De ce point de vue, on peut même apercevoir les montagnes enneigées de Tichka.

Un dernier aperçu sur la colline occupée par la Kasbah

Malheureusement, le petit-déj copieux pris ce matin ne suffisait plus pour continuer la journée, plusieurs calories ont été perdues dans les escaliers de la kasbah. On s’est arrêté au niveau du restaurant ‘Albaraka’, pour prendre un tajine familial généreux, de légumes et poulet, accompagnements et fruits de saison comme dessert, pour une somme plus que raisonnable de 200 dirhams (20 euros). On est loin des prix exagérés exposés dans les lieux touristiques ailleurs.
Dans la route d’Ouarzazate, un arrêt dans les studios cinématographiques Atlas s’imposait. Ici, on retrouve des décors pour différents contextes : de l’ancienne Égypte, des temples chinois, ... il y'a même des véhicules et avions en plâtre.

Toutefois, la tempête de sable est omniprésente pour chambouler les différents amateurs du 7éme art présents et attentifs aux explications du guide local, qui a pris le soin d’exposer les différents films tournés dans les différents coins du site.

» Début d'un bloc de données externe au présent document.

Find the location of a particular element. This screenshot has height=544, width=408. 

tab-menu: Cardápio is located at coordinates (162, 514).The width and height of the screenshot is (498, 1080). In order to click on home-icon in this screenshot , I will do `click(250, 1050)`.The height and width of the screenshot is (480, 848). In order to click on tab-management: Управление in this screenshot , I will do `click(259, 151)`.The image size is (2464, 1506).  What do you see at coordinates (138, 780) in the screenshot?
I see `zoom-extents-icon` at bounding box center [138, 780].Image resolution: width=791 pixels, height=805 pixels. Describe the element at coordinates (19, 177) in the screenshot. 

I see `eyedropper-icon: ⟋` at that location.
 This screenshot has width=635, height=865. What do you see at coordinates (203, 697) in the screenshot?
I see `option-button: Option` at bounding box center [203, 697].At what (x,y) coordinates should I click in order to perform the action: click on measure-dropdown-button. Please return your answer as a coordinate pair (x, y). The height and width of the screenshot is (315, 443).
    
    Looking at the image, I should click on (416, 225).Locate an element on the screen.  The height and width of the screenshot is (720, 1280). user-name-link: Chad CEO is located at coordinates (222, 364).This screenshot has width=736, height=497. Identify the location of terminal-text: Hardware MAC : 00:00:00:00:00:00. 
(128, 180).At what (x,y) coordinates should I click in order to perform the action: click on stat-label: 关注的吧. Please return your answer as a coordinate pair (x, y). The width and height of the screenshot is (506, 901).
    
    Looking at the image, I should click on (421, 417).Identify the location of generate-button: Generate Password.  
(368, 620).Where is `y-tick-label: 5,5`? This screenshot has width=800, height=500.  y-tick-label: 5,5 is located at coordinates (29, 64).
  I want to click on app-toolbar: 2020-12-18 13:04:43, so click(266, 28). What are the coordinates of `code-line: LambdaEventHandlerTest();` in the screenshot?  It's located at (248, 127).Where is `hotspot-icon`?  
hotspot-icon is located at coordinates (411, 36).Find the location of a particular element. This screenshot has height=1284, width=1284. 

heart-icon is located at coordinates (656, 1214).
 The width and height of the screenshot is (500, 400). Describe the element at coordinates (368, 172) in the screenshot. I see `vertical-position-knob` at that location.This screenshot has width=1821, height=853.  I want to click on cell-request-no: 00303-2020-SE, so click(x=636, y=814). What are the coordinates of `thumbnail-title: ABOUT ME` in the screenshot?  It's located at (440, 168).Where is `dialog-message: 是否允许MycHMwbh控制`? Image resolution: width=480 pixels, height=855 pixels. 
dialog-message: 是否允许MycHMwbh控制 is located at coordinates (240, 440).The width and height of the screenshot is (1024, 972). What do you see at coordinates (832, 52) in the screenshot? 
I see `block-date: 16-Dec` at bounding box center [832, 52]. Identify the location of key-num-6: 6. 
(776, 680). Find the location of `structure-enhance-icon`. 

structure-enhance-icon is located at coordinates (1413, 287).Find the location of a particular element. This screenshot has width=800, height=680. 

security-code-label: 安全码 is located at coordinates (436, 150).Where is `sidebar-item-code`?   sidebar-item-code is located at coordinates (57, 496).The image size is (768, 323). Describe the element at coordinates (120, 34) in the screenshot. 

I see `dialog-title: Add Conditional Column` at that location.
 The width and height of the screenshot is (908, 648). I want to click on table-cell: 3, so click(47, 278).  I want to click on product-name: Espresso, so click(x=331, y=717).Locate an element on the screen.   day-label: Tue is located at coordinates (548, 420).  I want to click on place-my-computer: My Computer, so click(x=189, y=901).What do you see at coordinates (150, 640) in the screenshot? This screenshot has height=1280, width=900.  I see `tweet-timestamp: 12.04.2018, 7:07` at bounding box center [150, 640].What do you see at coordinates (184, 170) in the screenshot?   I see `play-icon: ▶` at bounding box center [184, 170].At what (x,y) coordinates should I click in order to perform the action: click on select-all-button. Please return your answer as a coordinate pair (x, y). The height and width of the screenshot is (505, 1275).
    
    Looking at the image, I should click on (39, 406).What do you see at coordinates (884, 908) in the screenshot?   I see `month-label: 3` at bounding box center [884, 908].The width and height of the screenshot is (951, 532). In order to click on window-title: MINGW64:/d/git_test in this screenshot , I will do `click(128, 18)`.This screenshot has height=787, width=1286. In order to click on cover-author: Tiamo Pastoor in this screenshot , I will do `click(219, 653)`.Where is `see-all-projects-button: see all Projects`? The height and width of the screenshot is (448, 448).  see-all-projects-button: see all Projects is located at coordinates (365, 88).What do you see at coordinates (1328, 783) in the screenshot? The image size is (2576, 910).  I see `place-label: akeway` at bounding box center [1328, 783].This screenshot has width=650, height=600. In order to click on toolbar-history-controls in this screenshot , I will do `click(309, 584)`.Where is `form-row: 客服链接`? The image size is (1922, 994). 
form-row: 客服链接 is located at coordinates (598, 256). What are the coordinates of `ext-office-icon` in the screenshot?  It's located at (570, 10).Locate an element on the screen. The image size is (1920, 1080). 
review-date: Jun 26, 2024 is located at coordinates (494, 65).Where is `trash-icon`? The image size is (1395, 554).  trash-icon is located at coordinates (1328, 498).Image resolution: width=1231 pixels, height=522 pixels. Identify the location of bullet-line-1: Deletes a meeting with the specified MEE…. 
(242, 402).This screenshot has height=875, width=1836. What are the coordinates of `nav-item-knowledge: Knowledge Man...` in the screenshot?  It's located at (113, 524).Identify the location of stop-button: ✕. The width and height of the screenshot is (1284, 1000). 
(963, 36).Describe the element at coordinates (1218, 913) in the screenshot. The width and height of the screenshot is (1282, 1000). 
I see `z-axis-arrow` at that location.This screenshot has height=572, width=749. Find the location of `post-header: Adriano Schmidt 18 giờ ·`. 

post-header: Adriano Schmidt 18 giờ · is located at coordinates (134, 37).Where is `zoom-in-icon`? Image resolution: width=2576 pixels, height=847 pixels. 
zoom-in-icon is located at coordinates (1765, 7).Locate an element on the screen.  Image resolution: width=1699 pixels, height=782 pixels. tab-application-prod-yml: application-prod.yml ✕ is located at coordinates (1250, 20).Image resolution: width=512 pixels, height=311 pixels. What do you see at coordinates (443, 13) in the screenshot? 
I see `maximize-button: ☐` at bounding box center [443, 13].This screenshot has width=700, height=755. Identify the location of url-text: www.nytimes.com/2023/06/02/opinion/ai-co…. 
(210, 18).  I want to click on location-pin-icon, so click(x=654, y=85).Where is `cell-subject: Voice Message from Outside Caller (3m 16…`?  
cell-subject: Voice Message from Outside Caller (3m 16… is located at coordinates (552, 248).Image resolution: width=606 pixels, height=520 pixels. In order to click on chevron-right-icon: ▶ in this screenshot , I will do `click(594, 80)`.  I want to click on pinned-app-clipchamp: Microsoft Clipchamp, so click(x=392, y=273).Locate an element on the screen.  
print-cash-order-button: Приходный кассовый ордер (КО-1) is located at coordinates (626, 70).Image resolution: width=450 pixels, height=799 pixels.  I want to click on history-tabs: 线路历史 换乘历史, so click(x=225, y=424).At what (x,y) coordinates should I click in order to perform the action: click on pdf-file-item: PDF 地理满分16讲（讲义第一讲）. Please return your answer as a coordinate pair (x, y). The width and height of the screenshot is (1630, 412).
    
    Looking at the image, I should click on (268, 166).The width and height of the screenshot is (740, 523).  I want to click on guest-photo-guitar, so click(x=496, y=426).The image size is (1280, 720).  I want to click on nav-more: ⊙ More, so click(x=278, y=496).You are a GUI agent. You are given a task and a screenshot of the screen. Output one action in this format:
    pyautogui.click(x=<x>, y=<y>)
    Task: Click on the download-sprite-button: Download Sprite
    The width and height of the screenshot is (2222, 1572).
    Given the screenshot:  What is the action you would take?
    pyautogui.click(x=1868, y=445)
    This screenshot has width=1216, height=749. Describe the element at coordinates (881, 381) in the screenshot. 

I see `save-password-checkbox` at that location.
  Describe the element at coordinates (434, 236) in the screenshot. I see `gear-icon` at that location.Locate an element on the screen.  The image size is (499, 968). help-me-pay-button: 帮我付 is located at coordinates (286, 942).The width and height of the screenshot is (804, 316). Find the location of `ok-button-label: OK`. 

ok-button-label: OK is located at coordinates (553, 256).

On avait prévu de visiter par la suite l’oasis de Fint, mais faute de temps, vu qu’il faisait un peu tard pour rejoindre la vallée des roses, on a zappé cette étape. Donc boussole orientée vers le village d’Agoulzi dans la vallée des roses, dans la Kasbah qui porte le même nom. Une pause dans la Kasbah Itrane, histoire d'admirer le panorama, pour cette avant-première par rapport à ce qui nous attent dans cette vallée verdoyante.

Une fois à la Kasbah d'Agoulzi, bagages déposés, une petite sieste et hop, on a plongé au cœur de la vallée des roses, en prenant la route jusqu’au village de boutaghrar. Sur la route, nombreux sont les paysages qui offrent différentes contrastes naturelles : entre le vert de la végétation, des arbres fruitiers fleuris de toute couleurs, l’ocre des montagnes, le bleu du ciel qui offrent un tableau naturel époustouflant.



Tristement, le soleil commençait à s'eclipser donc on avait droit à des images moins rayonnantes.
Retour vers l’hôtel pour prendre le diner et se reposer pour entamer une nouvelle aventure le jour d’après.